Padre Cícero Romão Batista

sexta-feira, 13 de janeiro de 2012

Na Liturgia da Palavra fiéis escutam Deus, explica Dom Murilo



Arquivo
Arcebispo de Salvador e Primaz do Brasil, Dom Murilo Krieger
Na Liturgia da Palavra os fiéis se reúnem para escutar a Deus, é Ele próprio quem lhes fala.
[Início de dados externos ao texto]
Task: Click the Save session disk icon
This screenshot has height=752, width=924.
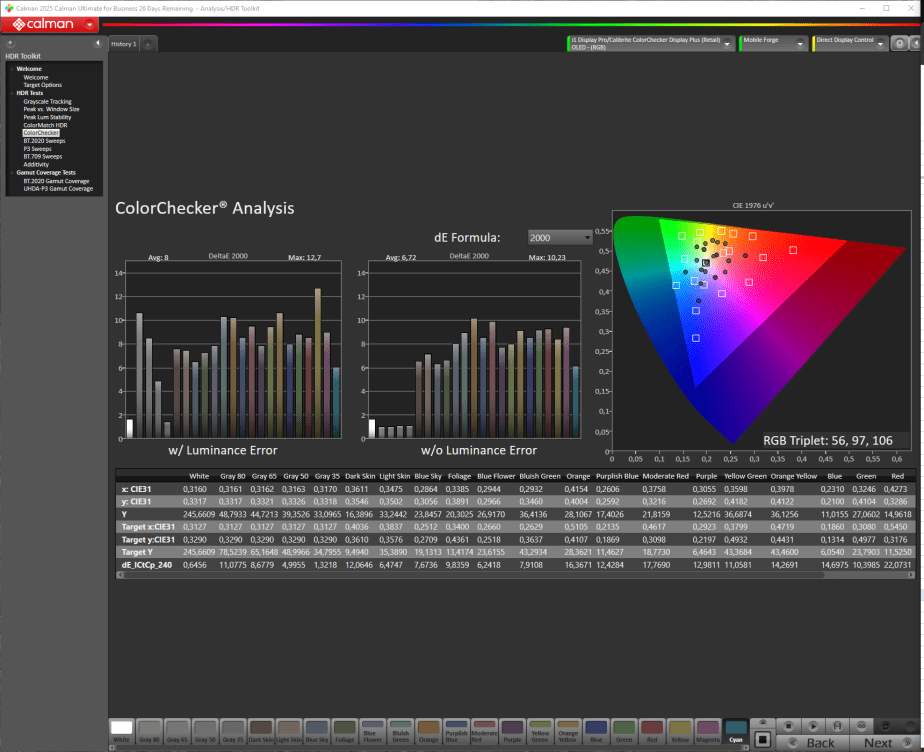Action: click(838, 726)
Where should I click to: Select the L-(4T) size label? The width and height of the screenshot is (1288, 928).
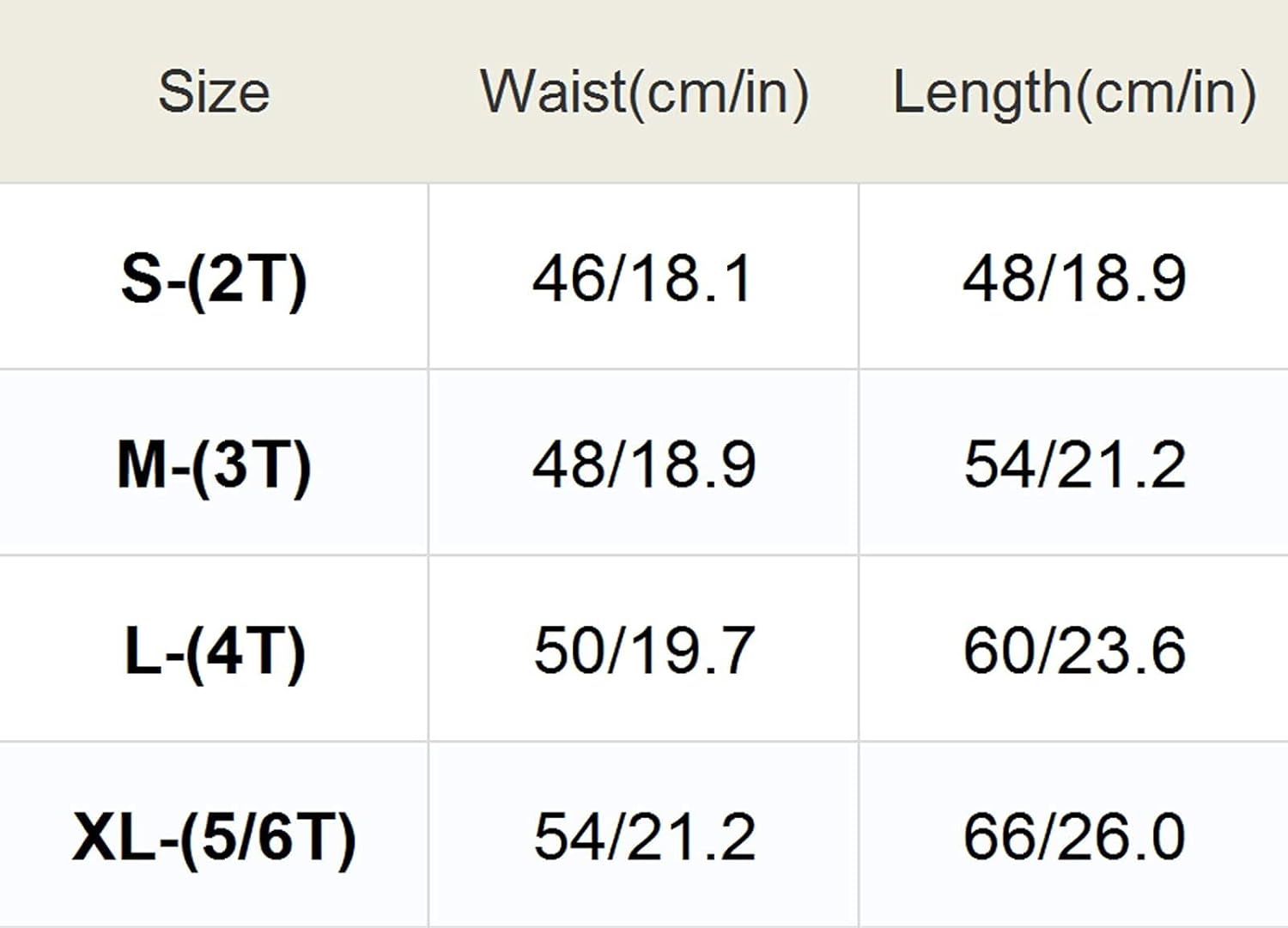click(x=214, y=651)
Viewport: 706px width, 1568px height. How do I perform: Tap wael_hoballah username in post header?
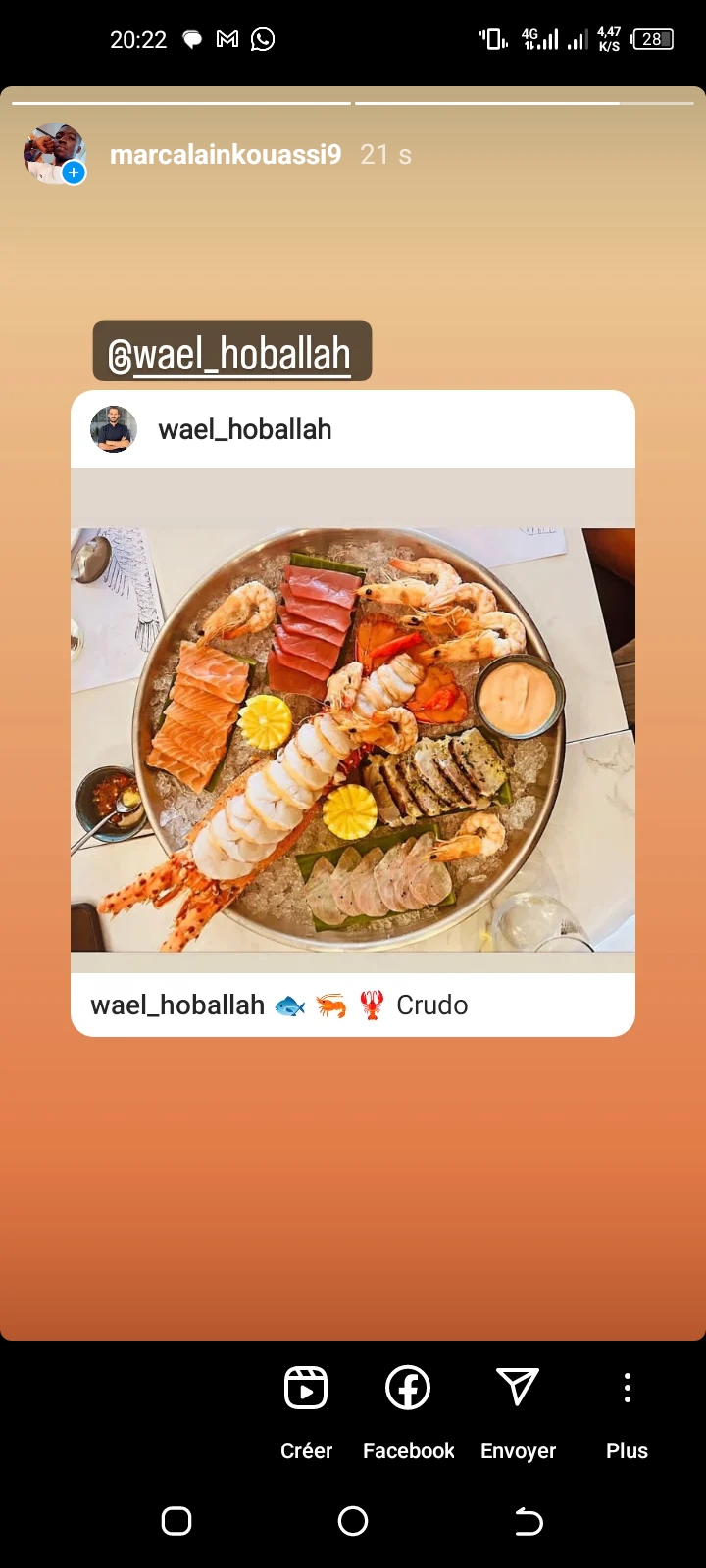coord(245,429)
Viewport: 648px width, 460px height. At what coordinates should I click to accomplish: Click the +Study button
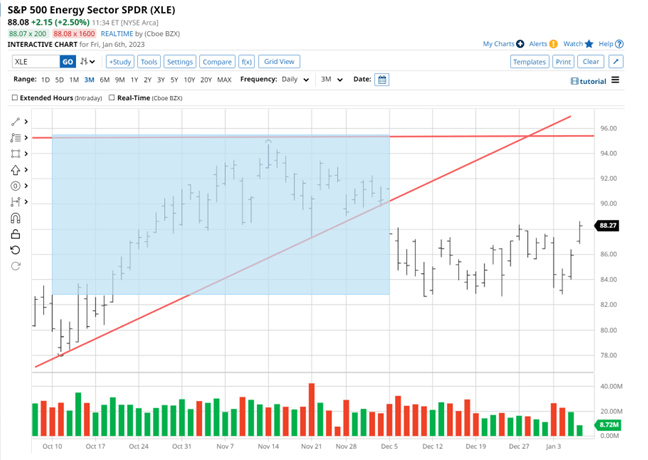tap(119, 62)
O cristianismo é a única religião em que não é o ser humano que vai até Deus, mas é Deus que vem até o homem e diz o que Ele quer.

O Arcebispo Primaz do Brasil, Dom Murilo Krieger, explica que na Liturgia da Palavra temos a Palavra de Deus que foi transmitida antes de Cristo, no Antigo Testamento, a Palavra transmitida pelo próprio Cristo, no Evangelho, e aquela transmitida depois de Cristo, nos Atos dos Apóstolos, nas Cartas e no Apocalipse.

Na Liturgia da Palavra são proclamados alguns trechos da Sagrada Escritura para nos mostrar que eles têm valor permanente, eles têm caráter eterno que vai além do tempo e da cultura.

“Na Santa Missa, a Liturgia da Palavra está em primeiro lugar, como em todos os Sacramentos, para nos dizer ‘antes de receber um dom de Deus, vamos ouvir o que Ele quer nos dizer’. Assim, essa proclamação da Palavra tem um valor máximo para nós, porque essa Palavra de Deus nos introduz a Sua intimidade”, enfatiza o Arcebispo de Salvador.

Estruturação da Liturgia

A Liturgia foi se estruturando ao longo dos séculos conforme as inspirações do Espírito Santo. As primeiras comunidades cristãs começaram a fazer a proclamação da Palavra de acordo com a tradicional cultura judaica – fazendo a leitura da escritura e a oração do salmo – e acrescentaram a proclamação da Palavras de Jesus.

“Além do Antigo Ttestamento, aquelas primeiras comunidades falavam sobre os fatos da vida de Jesus e Seus ensinamentos”, explica Dom Murilo.

Essa transmissão da Palavra de Cristo foi feita primeiramente de forma oral. O Segundo Testamento foi escrito ao longo do primeiro século depois de Cristo.

Compreensão da Palavra
Com o passar dos séculos, as homilias, que são as explicações desses Textos Sagrados, foram confiadas aos ministros preparados e ordenados, para evitar aquilo que é um risco ainda hoje o “achismo”. “Quem tem a graça de interpretar a Palavra é a Igreja, pois foi ela quem recebeu esta Palavra”, salienta Dom Murilo.

No dia 11 de outubro, serão comemorados os 50 anos da abertura do Concilio Vaticano II. Dom Murilo salienta que este Concílio deu grande valor a proclamação da Palavra, com ele as leituras começaram a ser feitas nos diversos idiomas, não só em Latim, e também a partir dele, os leigos começaram a ter mais espaço nas Celebrações Litúrgicas.

Dom da proclamação
Para Dom Murilo, a capacidade de proclamar a Palavra é um dom, assim como cantar, ornamentar a igreja, organizar eventos ou acolher pessoas.

“A boa leitura é essencial. Para saber como fazer veja as celebrações no Vaticano que são transmitidas pela TV Canção Nova, mesmo que em outro idioma, veja como a pronúncia é clara e feita pausadamente”, aconselha o Arcebispo Primaz.